In 2011, Jennifer Venner chose to completely upend her life at home to end a toxic codependant relationship. Now at the age of 47, she is finally living the life she has always wanted to live.
Illustration: Holly Stapleton
When my two kids were little, I felt I had to inhale every moment with them. Every time they tasted something new, every time they fell off a swing—you don’t get those moments back, which meant everything else had to wait so I could be present for them. I resisted pursuing a career and having children at the same time. To me, it was an either-or thing—or maybe it was a now and then. Now I would be with my children, and then I could think about a career.

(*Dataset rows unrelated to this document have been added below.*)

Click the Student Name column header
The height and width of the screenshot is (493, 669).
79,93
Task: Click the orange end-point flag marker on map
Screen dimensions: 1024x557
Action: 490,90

But I gave up a lot of myself. I quit my admin job and stopped writing fiction. Soon life outside the home didn’t really exist. My husband was adamant we do things as a family, so I never went anywhere by myself—not to see friends, not to see a movie. There was this expectation: If you’re the mother who stays home, then you stay home.

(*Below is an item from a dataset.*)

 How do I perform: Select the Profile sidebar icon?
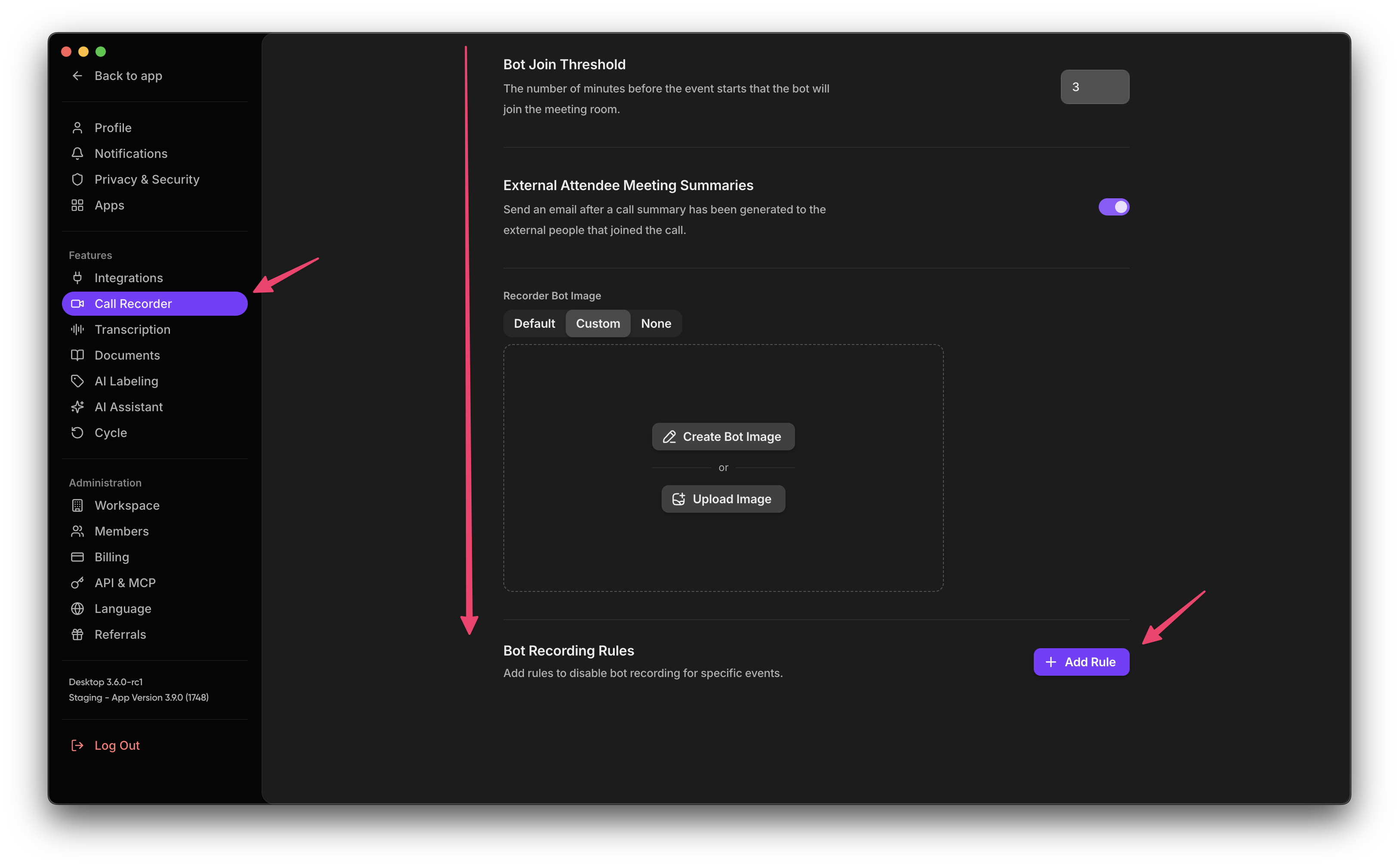click(x=77, y=127)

I had been with this man since I was 16 years old, and he’d always been very paternal. Because I came from a troubled family—there was a lot of addiction and neglect over the years—my husband wanted to care for me, and I wanted to be cared for. But I grew reliant on him to make decisions. I’d ask to go to the store or go for a coffee—things any self-determining adult would do on their own.
Once my children were in school full-time, I started writing more, and I wanted to apply for an MFA. My husband flatly refused. He said writers can’t make a living; it’s not practical. My mother offered to take me on a vacation for my 40th birthday, and my husband told me I wasn’t allowed to go. I felt myself disappearing—who was I in this marriage? When my kids were born, I had promised myself I’d be a role model for them; I couldn’t let them keep witnessing me capitulate to their father.To end our toxic codependency, I had to get out of the house. It felt really weird to flip the script. All of my friends who were getting divorced had told their husbands to leave. I disagreed with doing that; my spouse shouldn’t give up his life because I didn’t want to be in the marriage anymore. So he got the house, and he got the kids—I fought for joint but got shared custody, at 40 percent—and I went out on my own.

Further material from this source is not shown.